>> START Text provided

Re: Grad program on memetics?

From: Ray Recchia (rrecchia@frontiernet.net)
Date: Sat 09 Oct 2004 - 01:22:45 GMT

  • Next message: Scott Chase: "Re: Grad program on memetics?"

    Scott,

    The point of the talk was religious belief is used in war to inspire troops and to justify violence. People who believe that God is on their side will for example will take extraordinary risks because they believe that God will protect them and even if they die they will be going to heaven. In the U.S. and other similar nations, the army pays ministers of various faiths to accompany troops into battle. They say prayers that inspire, and comfort those who have lost friends, finding religious justification for their deaths. In WWII, the only forces that didn't have religious figures accompanying their troops were the Soviets, who lost 27 million to the Germans. Hitler very consciously and very cynically co-opted Catholic and Protestant leaders. Eventually, Stalin realized that there was an advantage to having religious figures accompany his troops and brought them into his forces.

    A war doesn't have to be overtly religious for political leaders to be able to co-opt religious motivation.

    At 08:51 PM 10/8/2004, you wrote:

    >--- Ray Recchia <rrecchia@frontiernet.net> wrote:
    >
    > "Last night I attended a very good talk on the
    >roleof religion in war that had a large evolutionary
    >component init."
    >
    >My response:
    >
    >Ray, there are religious wars, but not all wars have a
    >religious basis. For instance, what religion was
    >involved in the Korean war? North Korea invaded South
    >Korea, the casus belli for that "police action" of the
    >UN. North Korea (under Kim Il Sung) had an ideology of
    >Soviet communism. NK had a burning desire for
    >reunification that was shared by its polar opposite in
    >Seoul (under the no more palatable Syngman Rhee). The
    >context leading up to that war was years of colonial
    >oppression by the Japanese giving way to Soviet and US
    >spheres of influence after Japan surrendered post
    >WWII.

>> END Text provided

> [Stated goal A] Rewrite the part of the rows that runs from their start through the line containing "coord(2138,50)", replacing "screenshot" with "screen capture" and keeping everything else unchanged.

>> START Recorded information

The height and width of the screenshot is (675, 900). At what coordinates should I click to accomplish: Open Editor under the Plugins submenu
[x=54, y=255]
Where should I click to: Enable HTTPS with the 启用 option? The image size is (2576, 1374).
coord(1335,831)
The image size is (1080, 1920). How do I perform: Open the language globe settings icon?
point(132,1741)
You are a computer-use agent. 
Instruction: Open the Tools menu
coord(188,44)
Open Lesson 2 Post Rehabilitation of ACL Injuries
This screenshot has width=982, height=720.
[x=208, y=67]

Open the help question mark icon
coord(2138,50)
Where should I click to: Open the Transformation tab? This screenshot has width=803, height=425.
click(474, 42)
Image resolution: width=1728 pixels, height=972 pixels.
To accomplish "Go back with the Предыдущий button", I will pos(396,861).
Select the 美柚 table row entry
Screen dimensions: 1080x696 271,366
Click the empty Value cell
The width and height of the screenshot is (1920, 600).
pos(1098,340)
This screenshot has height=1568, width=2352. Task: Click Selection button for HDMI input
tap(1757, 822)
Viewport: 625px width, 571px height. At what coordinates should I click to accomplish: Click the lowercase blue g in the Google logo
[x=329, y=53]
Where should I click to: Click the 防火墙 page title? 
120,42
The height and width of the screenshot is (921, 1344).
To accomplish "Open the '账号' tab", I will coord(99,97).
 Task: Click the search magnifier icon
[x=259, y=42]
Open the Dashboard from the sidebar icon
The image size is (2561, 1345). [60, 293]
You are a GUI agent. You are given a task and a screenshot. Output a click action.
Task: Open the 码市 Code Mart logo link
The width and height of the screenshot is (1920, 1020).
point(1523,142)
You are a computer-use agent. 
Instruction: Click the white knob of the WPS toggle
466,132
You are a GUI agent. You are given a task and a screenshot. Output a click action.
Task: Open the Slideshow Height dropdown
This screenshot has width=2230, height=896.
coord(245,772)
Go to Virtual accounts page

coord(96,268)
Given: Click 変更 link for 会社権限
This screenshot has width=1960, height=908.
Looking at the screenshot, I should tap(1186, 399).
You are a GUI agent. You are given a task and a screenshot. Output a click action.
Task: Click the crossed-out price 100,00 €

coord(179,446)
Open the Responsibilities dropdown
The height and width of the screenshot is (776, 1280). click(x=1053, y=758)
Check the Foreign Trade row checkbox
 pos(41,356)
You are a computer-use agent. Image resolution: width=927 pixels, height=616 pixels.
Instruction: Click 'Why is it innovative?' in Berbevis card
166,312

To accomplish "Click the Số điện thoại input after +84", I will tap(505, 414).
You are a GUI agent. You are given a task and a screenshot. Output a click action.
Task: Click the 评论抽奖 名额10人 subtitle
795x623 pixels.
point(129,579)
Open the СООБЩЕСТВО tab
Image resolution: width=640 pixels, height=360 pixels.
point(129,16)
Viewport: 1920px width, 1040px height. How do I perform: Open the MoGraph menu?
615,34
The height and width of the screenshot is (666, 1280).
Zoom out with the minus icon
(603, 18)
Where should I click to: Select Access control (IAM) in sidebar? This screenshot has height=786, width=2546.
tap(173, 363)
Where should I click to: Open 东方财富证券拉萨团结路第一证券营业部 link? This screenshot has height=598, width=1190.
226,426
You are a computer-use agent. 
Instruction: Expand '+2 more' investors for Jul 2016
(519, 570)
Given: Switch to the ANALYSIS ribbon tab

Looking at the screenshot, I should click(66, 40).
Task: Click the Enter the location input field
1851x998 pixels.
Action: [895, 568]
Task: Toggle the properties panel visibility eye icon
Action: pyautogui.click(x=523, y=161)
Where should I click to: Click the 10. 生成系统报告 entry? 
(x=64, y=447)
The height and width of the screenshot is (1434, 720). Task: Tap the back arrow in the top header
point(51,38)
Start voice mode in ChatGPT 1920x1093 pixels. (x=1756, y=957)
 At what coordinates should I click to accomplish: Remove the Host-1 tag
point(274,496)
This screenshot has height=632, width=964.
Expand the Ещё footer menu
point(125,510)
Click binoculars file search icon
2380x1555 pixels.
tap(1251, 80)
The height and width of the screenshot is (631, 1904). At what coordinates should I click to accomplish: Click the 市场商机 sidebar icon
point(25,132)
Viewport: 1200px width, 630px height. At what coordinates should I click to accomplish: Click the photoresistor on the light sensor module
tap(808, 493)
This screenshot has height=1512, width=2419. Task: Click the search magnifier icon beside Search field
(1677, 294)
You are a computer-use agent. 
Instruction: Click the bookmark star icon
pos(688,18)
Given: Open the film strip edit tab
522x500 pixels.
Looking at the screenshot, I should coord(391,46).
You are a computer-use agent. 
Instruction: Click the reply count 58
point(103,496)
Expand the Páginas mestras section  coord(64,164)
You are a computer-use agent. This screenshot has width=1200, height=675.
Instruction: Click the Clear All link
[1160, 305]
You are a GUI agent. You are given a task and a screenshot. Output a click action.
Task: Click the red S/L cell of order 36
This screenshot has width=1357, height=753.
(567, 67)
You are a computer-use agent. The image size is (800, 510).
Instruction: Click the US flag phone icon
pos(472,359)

>> END Recorded information

> [Stated goal B] Print the whole mailing-list reply about religion in war again, word for word.

> [Finished answer A]
The height and width of the screen capture is (675, 900). At what coordinates should I click to accomplish: Open Editor under the Plugins submenu
[x=54, y=255]
Where should I click to: Enable HTTPS with the 启用 option? The image size is (2576, 1374).
coord(1335,831)
The image size is (1080, 1920). How do I perform: Open the language globe settings icon?
point(132,1741)
You are a computer-use agent. 
Instruction: Open the Tools menu
coord(188,44)
Open Lesson 2 Post Rehabilitation of ACL Injuries
This screen capture has width=982, height=720.
[x=208, y=67]

Open the help question mark icon
coord(2138,50)

> [Finished answer B]
Re: Grad program on memetics?

From: Ray Recchia (rrecchia@frontiernet.net)
Date: Sat 09 Oct 2004 - 01:22:45 GMT

  • Next message: Scott Chase: "Re: Grad program on memetics?"

    Scott,

    The point of the talk was religious belief is used in war to inspire troops and to justify violence. People who believe that God is on their side will for example will take extraordinary risks because they believe that God will protect them and even if they die they will be going to heaven. In the U.S. and other similar nations, the army pays ministers of various faiths to accompany troops into battle. They say prayers that inspire, and comfort those who have lost friends, finding religious justification for their deaths. In WWII, the only forces that didn't have religious figures accompanying their troops were the Soviets, who lost 27 million to the Germans. Hitler very consciously and very cynically co-opted Catholic and Protestant leaders. Eventually, Stalin realized that there was an advantage to having religious figures accompany his troops and brought them into his forces.

    A war doesn't have to be overtly religious for political leaders to be able to co-opt religious motivation.

    At 08:51 PM 10/8/2004, you wrote:

    >--- Ray Recchia <rrecchia@frontiernet.net> wrote:
    >
    > "Last night I attended a very good talk on the
    >roleof religion in war that had a large evolutionary
    >component init."
    >
    >My response:
    >
    >Ray, there are religious wars, but not all wars have a
    >religious basis. For instance, what religion was
    >involved in the Korean war? North Korea invaded South
    >Korea, the casus belli for that "police action" of the
    >UN. North Korea (under Kim Il Sung) had an ideology of
    >Soviet communism. NK had a burning desire for
    >reunification that was shared by its polar opposite in
    >Seoul (under the no more palatable Syngman Rhee). The
    >context leading up to that war was years of colonial
    >oppression by the Japanese giving way to Soviet and US
    >spheres of influence after Japan surrendered post
    >WWII.